Böses gedeiht auch, wo kein Mangel herrscht
Artikel aus den Stuttgarter Nachrichten vom 02.02.2009
"Für mich ist das ein großes Abenteuer", sagt Thomas Stuber, Regie-Student an der Ludwigsburger Filmakademie, und meint seinen 60-minütigen Vordiplom-Film "Teenage Angst", der 2008 auf der Berlinale lief, einige Preise gewonnen hat und nun mit Hilfe der MFG-Filmförderung ins Kino gekommen ist.
Nicht alltäglich für einen Studenten-Kurzspielfilm, die selten ein Forum bekommen, obwohl viele es verdient hätten. Stuber zeigt vier Wohlstandsjüngelchen im Elite-Internat, die alles haben und denen deshalb ein Ziel fehlt.

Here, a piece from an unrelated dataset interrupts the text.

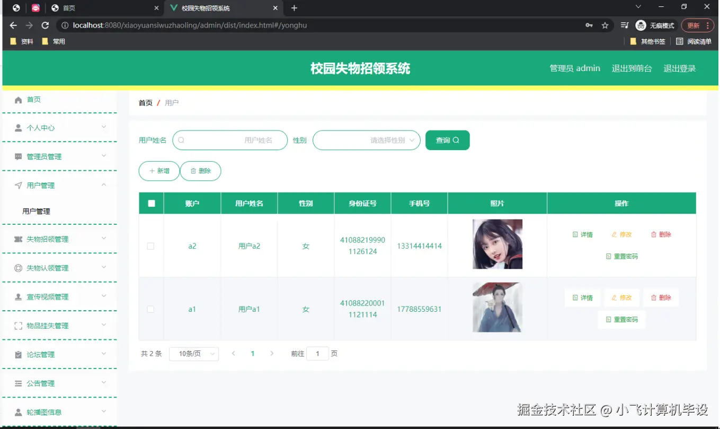720x429 pixels.
Task: Collapse the expanded 用户管理 menu section
Action: [59, 185]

Sie üben sich auf perfide kultivierte Art in Machtspielen, die in demütigende Gewalt gipfeln. Der Pseudo-Intellektuelle Dyrbusch stachelt an, der rohe Bogatsch führt aus, der Neuling Stürmer läuft mit, und der sanfte von Leibnitz wird selbst zum Opfer des leeren Zorns, als er aufbegehrt.
Klug gesetzte Kameraperspektiven verstärken das Gefühl latenter Bedrohung, und bald wird klar: Nicht das Internat ist das Thema, sondern "etwas Grundsätzliches, Archaisches, das im Menschen angelegt und ein eher männliches Problem zu sein scheint", wie es der Regisseur selbst ausdrückt. "Diese Leute kennen von Geburt an keinen Mangel, denen geht es um Macht und ums Gewinnenwollen um jeden Preis. Die setzen sich über alles hinweg und kommen natürlich umgeschoren davon, genauso wie es später sein wird, wenn sie Konzernchefs und Spitzenfunktionäre geworden sind - das ist unheimlich, das wollte ich zeigen."

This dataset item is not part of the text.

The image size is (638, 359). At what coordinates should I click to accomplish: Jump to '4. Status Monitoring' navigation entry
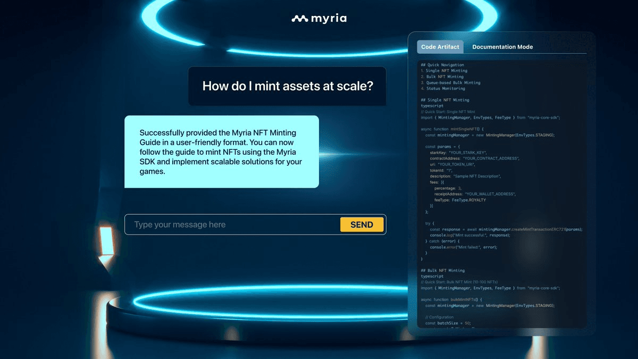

Die gezeigten Gewaltreflexe mögen nicht neu sein, die Umstände hingegen schon. "Das sind Kinder des Neoliberalismus", sagt Stuber, "die Werte haben sich geändert. Der Begriff Opfer wird heute als Beleidigung verwendet, und die Gesellschaft nimmt hin, dass die Mittel immer härter werden." Stuber betont aber, er wolle nicht "Adelssprösslinge an den Pranger stellen, aber das Thema vom Migrantionshinterhof wegholen, wo alle sagen: Klar, das ist ein Problem der Bildung, der sozialen Schicht, mangelnder Integration. Das trägt sicher alles zur Gewalt bei, genügt aber nicht als Antwort." Das Versagen der Pädagogik, im Film dargestellt an der Ungerührtheit eines Vertrauenslehrers, ist für ihn nur folgerichtig: "Einerseits werden alte Werte gepredigt und gepflegt, zugleich gibt man sich liberal, offen und modern, wie es die Zeit verlangt. Beides hat seine Berechtigung, ist aber nicht vereinbar."

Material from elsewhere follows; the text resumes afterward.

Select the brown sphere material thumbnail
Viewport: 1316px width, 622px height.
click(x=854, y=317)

Nun arbeitet Stuber an seinem Diplomfilm, wieder mit Kommilitonen aus dem Netzwerk, das er an der Filmakademie aufgebaut hat. Allerdings zieht es ihn fort, wie so viele Ludwigsburger Absolventen: "Wir schöpfen aus unserer Biografie, und ich will jetzt in meiner Heimatstadt Leipzig drehen", sagt Stuber, "eine Geschichte über Jugendliche in der gesellschaftlichen Verwirrung nach der Wende und die Tragödien, die sich daraus entspinnen." Liebesgeschichte und Film noir soll das Werk werden, das den Arbeitstitel "Leipzig 91" trägt - "aber nicht stereotyp mit Skurrilitäten und Rückständigkeiten des Ostens, sondern als großes Panorama". Diesmal dreht er 90 Minuten, und es wäre kein Wunder, wenn Thomas Stuber damit ein ganz regulärer Filmstart gelänge.